__To be done__
Reproduce every one of the rows below word for word, without any alteration.

__Rows from a pointing dataset__
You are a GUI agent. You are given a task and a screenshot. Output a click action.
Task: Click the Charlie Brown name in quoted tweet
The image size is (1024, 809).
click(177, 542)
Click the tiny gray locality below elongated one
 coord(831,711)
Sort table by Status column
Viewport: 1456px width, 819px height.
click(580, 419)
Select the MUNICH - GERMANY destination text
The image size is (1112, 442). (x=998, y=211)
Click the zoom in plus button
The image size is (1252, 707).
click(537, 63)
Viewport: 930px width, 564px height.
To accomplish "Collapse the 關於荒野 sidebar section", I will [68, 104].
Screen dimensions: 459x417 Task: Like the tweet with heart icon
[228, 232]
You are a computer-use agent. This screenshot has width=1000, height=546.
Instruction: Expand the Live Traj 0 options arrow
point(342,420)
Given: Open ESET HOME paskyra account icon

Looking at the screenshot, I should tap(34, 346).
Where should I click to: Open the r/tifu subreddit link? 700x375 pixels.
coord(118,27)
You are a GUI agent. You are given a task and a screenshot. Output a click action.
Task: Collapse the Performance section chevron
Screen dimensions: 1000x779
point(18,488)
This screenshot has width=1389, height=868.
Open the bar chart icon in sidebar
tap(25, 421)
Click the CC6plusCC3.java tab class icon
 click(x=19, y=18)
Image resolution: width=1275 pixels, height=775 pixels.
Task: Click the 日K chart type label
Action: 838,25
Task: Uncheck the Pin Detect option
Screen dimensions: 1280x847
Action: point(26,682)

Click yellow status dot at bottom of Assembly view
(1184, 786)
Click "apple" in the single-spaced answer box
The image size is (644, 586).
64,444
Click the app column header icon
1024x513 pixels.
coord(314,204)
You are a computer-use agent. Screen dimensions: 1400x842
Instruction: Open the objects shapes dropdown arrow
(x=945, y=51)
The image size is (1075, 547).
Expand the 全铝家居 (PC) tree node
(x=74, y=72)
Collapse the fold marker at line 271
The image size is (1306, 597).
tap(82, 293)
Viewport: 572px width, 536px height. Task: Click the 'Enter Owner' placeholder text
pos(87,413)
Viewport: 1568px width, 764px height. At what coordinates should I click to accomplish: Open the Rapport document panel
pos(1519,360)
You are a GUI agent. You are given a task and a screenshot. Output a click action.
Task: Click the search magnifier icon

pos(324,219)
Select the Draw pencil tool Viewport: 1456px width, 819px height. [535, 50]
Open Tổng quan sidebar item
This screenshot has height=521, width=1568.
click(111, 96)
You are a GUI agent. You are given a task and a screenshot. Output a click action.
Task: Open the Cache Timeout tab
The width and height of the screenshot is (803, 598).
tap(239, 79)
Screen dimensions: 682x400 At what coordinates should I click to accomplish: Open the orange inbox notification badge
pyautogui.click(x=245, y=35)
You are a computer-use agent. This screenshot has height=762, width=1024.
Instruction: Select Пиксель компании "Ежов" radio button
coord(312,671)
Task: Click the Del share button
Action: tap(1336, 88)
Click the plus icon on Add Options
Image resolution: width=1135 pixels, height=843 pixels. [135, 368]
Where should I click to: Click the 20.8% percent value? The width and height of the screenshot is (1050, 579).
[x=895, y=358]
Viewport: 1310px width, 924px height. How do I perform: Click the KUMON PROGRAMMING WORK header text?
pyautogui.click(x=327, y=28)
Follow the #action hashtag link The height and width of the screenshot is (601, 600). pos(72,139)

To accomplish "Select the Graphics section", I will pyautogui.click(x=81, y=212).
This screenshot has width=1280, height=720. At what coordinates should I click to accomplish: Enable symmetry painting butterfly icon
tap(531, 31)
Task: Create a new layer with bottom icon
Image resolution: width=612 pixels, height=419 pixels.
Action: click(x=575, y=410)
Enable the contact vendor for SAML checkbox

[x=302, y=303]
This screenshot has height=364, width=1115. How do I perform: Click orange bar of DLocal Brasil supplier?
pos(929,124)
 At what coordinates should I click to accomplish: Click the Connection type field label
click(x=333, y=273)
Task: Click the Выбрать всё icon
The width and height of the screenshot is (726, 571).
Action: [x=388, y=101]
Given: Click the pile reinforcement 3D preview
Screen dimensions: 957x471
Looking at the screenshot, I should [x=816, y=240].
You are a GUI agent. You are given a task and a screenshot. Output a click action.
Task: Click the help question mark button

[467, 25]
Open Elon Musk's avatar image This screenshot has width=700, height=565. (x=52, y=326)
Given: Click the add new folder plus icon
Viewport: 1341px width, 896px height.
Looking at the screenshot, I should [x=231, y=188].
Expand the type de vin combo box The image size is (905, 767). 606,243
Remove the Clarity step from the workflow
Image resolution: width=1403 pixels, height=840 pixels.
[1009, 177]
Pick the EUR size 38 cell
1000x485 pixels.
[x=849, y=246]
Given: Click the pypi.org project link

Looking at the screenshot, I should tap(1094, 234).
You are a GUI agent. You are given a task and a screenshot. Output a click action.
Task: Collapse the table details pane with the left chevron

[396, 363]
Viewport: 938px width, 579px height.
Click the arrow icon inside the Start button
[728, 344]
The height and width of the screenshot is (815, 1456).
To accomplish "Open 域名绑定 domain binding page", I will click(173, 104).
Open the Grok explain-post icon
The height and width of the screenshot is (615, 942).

__Right answer__
You are a GUI agent. You are given a task and a screenshot. Output a click action.
Task: Click the Charlie Brown name in quoted tweet
The image size is (1024, 809).
click(177, 542)
Click the tiny gray locality below elongated one
 coord(831,711)
Sort table by Status column
Viewport: 1456px width, 819px height.
click(580, 419)
Select the MUNICH - GERMANY destination text
The image size is (1112, 442). (x=998, y=211)
Click the zoom in plus button
The image size is (1252, 707).
click(537, 63)
Viewport: 930px width, 564px height.
To accomplish "Collapse the 關於荒野 sidebar section", I will [68, 104].
Screen dimensions: 459x417 Task: Like the tweet with heart icon
[228, 232]
You are a computer-use agent. This screenshot has width=1000, height=546.
Instruction: Expand the Live Traj 0 options arrow
point(342,420)
Given: Open ESET HOME paskyra account icon

Looking at the screenshot, I should tap(34, 346).
Where should I click to: Open the r/tifu subreddit link? 700x375 pixels.
coord(118,27)
You are a GUI agent. You are given a task and a screenshot. Output a click action.
Task: Collapse the Performance section chevron
Screen dimensions: 1000x779
point(18,488)
This screenshot has width=1389, height=868.
Open the bar chart icon in sidebar
tap(25, 421)
Click the CC6plusCC3.java tab class icon
 click(x=19, y=18)
Image resolution: width=1275 pixels, height=775 pixels.
Task: Click the 日K chart type label
Action: 838,25
Task: Uncheck the Pin Detect option
Screen dimensions: 1280x847
Action: point(26,682)

Click yellow status dot at bottom of Assembly view
(1184, 786)
Click "apple" in the single-spaced answer box
The image size is (644, 586).
64,444
Click the app column header icon
1024x513 pixels.
coord(314,204)
You are a computer-use agent. Screen dimensions: 1400x842
Instruction: Open the objects shapes dropdown arrow
(x=945, y=51)
The image size is (1075, 547).
Expand the 全铝家居 (PC) tree node
(x=74, y=72)
Collapse the fold marker at line 271
The image size is (1306, 597).
tap(82, 293)
Viewport: 572px width, 536px height. Task: Click the 'Enter Owner' placeholder text
pos(87,413)
Viewport: 1568px width, 764px height. At what coordinates should I click to accomplish: Open the Rapport document panel
pos(1519,360)
You are a GUI agent. You are given a task and a screenshot. Output a click action.
Task: Click the search magnifier icon

pos(324,219)
Select the Draw pencil tool Viewport: 1456px width, 819px height. [535, 50]
Open Tổng quan sidebar item
This screenshot has height=521, width=1568.
click(111, 96)
You are a GUI agent. You are given a task and a screenshot. Output a click action.
Task: Open the Cache Timeout tab
The width and height of the screenshot is (803, 598).
tap(239, 79)
Screen dimensions: 682x400 At what coordinates should I click to accomplish: Open the orange inbox notification badge
pyautogui.click(x=245, y=35)
You are a computer-use agent. This screenshot has height=762, width=1024.
Instruction: Select Пиксель компании "Ежов" radio button
coord(312,671)
Task: Click the Del share button
Action: tap(1336, 88)
Click the plus icon on Add Options
Image resolution: width=1135 pixels, height=843 pixels. [135, 368]
Where should I click to: Click the 20.8% percent value? The width and height of the screenshot is (1050, 579).
[x=895, y=358]
Viewport: 1310px width, 924px height. How do I perform: Click the KUMON PROGRAMMING WORK header text?
pyautogui.click(x=327, y=28)
Follow the #action hashtag link The height and width of the screenshot is (601, 600). pos(72,139)

To accomplish "Select the Graphics section", I will pyautogui.click(x=81, y=212).
This screenshot has width=1280, height=720. At what coordinates should I click to accomplish: Enable symmetry painting butterfly icon
tap(531, 31)
Task: Create a new layer with bottom icon
Image resolution: width=612 pixels, height=419 pixels.
Action: click(x=575, y=410)
Enable the contact vendor for SAML checkbox

[x=302, y=303]
This screenshot has height=364, width=1115. How do I perform: Click orange bar of DLocal Brasil supplier?
pos(929,124)
 At what coordinates should I click to accomplish: Click the Connection type field label
click(x=333, y=273)
Task: Click the Выбрать всё icon
The width and height of the screenshot is (726, 571).
Action: [x=388, y=101]
Given: Click the pile reinforcement 3D preview
Screen dimensions: 957x471
Looking at the screenshot, I should [x=816, y=240].
You are a GUI agent. You are given a task and a screenshot. Output a click action.
Task: Click the help question mark button

[467, 25]
Open Elon Musk's avatar image This screenshot has width=700, height=565. (x=52, y=326)
Given: Click the add new folder plus icon
Viewport: 1341px width, 896px height.
Looking at the screenshot, I should [x=231, y=188].
Expand the type de vin combo box The image size is (905, 767). 606,243
Remove the Clarity step from the workflow
Image resolution: width=1403 pixels, height=840 pixels.
[1009, 177]
Pick the EUR size 38 cell
1000x485 pixels.
[x=849, y=246]
Given: Click the pypi.org project link

Looking at the screenshot, I should tap(1094, 234).
You are a GUI agent. You are given a task and a screenshot. Output a click action.
Task: Collapse the table details pane with the left chevron

[396, 363]
Viewport: 938px width, 579px height.
Click the arrow icon inside the Start button
[728, 344]
The height and width of the screenshot is (815, 1456).
To accomplish "Open 域名绑定 domain binding page", I will click(173, 104).
Open the Grok explain-post icon
The height and width of the screenshot is (615, 942).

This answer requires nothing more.